Three key figures on the business impact of structured meetings at trade shows
Sources: ITB Berlin, 2026; Recommend, 2025; Cai & Szeidl, Quarterly Journal of Economics, 2018

What this means if your show is not IMEX

You do not need 67,000 meetings for any of this to work in your favour. The mechanics scale down well: a regional workshop with 40 vetted buyers and 60 sellers can produce 400 to 500 qualified meetings in two days, enough to change every exhibitor’s result. What carries over from the flagship shows are three moves:

  • Qualify before you invite: a smaller, vetted buyer list beats an open door. Whether you run a closed hosted buyer format or open registration is a format decision we compare in hosted buyer programme vs. open registration.
  • Schedule before doors open: set a realistic per-buyer diary instead of a maximal one.
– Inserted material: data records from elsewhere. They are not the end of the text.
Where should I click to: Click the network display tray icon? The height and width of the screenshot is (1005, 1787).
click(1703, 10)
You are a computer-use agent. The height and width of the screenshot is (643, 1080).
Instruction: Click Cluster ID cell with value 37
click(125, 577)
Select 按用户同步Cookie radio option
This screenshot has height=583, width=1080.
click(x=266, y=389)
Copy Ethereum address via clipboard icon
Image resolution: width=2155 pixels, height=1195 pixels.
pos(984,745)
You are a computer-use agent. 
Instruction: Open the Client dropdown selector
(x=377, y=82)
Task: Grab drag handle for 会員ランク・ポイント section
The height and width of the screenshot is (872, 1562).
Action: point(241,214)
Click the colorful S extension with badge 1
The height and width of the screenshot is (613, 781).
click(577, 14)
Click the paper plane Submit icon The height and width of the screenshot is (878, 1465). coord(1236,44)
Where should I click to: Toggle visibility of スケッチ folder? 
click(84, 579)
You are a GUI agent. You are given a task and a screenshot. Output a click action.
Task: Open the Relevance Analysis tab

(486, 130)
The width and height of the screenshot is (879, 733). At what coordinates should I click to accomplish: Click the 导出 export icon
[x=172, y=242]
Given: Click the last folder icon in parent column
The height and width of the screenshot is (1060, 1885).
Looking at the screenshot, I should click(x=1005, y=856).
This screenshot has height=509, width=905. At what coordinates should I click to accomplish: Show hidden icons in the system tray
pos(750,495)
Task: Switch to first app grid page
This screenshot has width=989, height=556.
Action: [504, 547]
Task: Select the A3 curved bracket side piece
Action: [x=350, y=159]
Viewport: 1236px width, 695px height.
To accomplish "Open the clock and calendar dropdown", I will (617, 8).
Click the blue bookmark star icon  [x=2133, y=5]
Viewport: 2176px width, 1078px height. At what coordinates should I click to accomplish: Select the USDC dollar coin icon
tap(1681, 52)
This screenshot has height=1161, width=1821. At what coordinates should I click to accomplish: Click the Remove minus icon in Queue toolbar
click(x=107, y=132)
The capacity maths, slot length, meetings per day, no-show buffers, is in how many 1:1 meetings per hosted buyer. Or skip the spreadsheet: our meeting calculator works out your event’s realistic meeting capacity from participants, meeting length and event days in under a minute.
  • Report after: publish meetings held and follow-up rates to sellers and funders. It is your strongest rebooking and refunding argument.

Solution: This is the job Converve was built for. Organisers define the matching rules in a configurable meeting matrix: buyer and seller categories, destination interests, languages, deal sizes, VIP quotas. The platform turns those rules into full, pre-scheduled diaries for every participant and keeps the audit trail your board and funders expect, compliant with the EU General Data Protection Regulation (GDPR) and fully under your control.

The diary is the deliverable

A tourism trade show is judged by what its participants take home, and what they take home is decided largely before the doors open. Matchmaking is not a convenience feature. It is the production system for the one deliverable everyone pays for: qualified meetings. Buyers travel for full diaries. Sellers rebook when meetings convert. Committees fund what they can count.

If you are evaluating tooling for that job, start with our comparison of matchmaking software for tourism trade shows. Or skip ahead and see a meeting matrix configured live: talk to us and we will walk you through how organisers set one up in practice.

FAQ: matchmaking at tourism trade shows

Why do tourism trade shows use hosted buyer programmes?

Because they guarantee both sides a productive schedule. Buyers receive travel support in exchange for a minimum meeting commitment, and sellers get a diary of vetted counterparts. IBTM World requires a minimum of 30 appointments per hosted buyer (IBTM, 2026), and hosted buyers at IMEX book 16 or more meetings per show (IMEX, 2026).

Do pre-scheduled meetings actually lead to sales?

Yes, measurably. At Tianguis Turístico 2025, roughly half of 71,882 pre-arranged appointments converted into direct sales (Recommend, 2025). In controlled research, regular structured business meetings raised firm revenue by 8.1 per cent (Cai and Szeidl, Quarterly Journal of Economics, 2018).

How many meetings should a buyer have at a tourism trade show?

Leading international shows plan 16 to 32 pre-scheduled meetings per buyer across two to three days (IMEX and AIME, 2026). For a regional workshop, 8 to 12 well-matched meetings per buyer is a realistic and defensible diary. Slot length and no-show buffers matter more than the raw count. For your own numbers, the free Converve meeting calculator estimates your event’s meeting capacity in under a minute.

How do DMOs measure trade show success beyond attendance?

By meeting-based results: meetings held per buyer and segment, follow-up and conversion rates, and reported deal value. ITB Berlin 2026, for example, reported 47 billion euros in deals concluded at the show (ITB Berlin, 2026). A matchmaking platform records these figures automatically as the event runs.